Surviving the recession

Surviving the recession

Still dazed from one global crisis, all we need is the double dip that many forecasters are predicting. Tom Sime calls for more Government influence on banking.

The last few years have been the most challenging and painful Scottish businesses have had to endure in a generation, but we’re a resilient lot and I believe most will emerge from this current economic quagmire stronger and healthier than before. We’re not out of the woods yet and the spectre of a double-dip recession still looms ominously over our heads.

Surviving a recession requires a determined and dogged approach. I operate in the telecoms industry and when I first launched Exchange Communications in 1990 the UK was in the middle of one of the worst recessions in modern history. I truly feared for the future of my fledgling business but, like many others, I lived to tell the tale and I managed to do so by implementing stringent policies on procurement and credit control. We would never order any telephony equipment until we’d completed a sale, which meant we didn’t have to order stock in bulk.

Surviving and operating in a recession is all about business flow and structuring, and having a tight fiscal policy played a major role in helping my company get to where it is today.

Setting up your own business brings a great sense of euphoria but that enthusiasm and desire to succeed will only get you so far. Companies have to adapt quickly in order to survive and in today’s climate, if they fail to implement effective credit control procedures then they risk grinding to a halt.

Clearly there are external forces which play a major role in determining the future success of a business, and if we are to avoid a repeat of recent years there is another course of action which I believe would help accelerate economic recovery, the responsibility for which lies at the feet of Government.

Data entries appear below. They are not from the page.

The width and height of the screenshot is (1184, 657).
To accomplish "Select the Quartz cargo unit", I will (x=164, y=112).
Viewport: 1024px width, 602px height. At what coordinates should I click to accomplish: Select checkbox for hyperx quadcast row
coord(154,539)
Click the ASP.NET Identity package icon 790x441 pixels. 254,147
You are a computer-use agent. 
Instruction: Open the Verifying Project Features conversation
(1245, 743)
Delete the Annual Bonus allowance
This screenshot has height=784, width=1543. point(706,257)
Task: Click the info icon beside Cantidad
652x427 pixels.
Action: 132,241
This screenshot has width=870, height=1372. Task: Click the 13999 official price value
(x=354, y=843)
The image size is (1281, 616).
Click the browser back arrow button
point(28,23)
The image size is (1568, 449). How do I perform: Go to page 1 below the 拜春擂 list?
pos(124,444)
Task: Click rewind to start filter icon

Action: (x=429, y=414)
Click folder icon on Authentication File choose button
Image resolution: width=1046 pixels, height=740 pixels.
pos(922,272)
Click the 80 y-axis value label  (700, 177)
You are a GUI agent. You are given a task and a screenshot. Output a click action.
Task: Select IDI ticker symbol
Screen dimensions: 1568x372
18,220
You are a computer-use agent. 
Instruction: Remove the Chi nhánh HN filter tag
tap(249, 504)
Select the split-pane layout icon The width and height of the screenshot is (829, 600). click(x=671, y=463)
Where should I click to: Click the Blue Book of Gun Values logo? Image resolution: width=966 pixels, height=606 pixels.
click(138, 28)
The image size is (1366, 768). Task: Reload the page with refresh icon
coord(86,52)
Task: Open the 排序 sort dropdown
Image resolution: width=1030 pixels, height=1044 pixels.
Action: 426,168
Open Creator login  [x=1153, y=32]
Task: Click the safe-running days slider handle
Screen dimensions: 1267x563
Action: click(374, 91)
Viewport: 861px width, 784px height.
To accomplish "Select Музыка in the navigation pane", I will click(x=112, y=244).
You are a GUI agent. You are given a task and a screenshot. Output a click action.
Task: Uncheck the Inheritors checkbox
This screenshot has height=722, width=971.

I’ve been speaking to other businesses and potential clients, and it is clear there is a willingness and desire to invest in infrastructure, such as telecommunications systems, but people simply don’t have the capital to do so.

The economy relies heavily on the success of SMEs, but a huge number of business start-ups and existing firms face severe cash restraints when it comes to investing in their company. I feel the Government must exert its influence and encourage the state controlled banks to start lending again.

If they were to do so then I believe companies like ours and many others would see a sharp increase in inquiries and sales. It would also help companies to equip themselves better and ensure they are in the best possible condition to tackle what lies ahead. Modern business communications systems can deliver a business advantage that start-ups and mature businesses need in this very competitive marketplace.

Don’t get me wrong, businesses can and should be doing more to help themselves but we all require support and it would appear that not enough is being done to support growing businesses and perhaps more worryingly, start-ups.

It has been well documented that recessions can be good times for innovative businesses but a recent study found the recession hit Scotland's low rate of business start-ups harder than the UK overall.

The Global Entrepreneurship Monitor 2009 placed Scotland among the lowest ranking developed countries from a list of 20, ahead only of Belgium and Japan. The University of Strathclyde report also suggested the effect of the global recession on Scotland is worse than for the UK as a whole, and other comparable small nations.

I think this is a trend that can be reversed and if the banks start lending again, then I believe it will happen quickly. Providing access to funding is vital for business creation and for inspiring confidence in people wishing to go it alone.

Tom Sime is the managing director of Exchange Communications.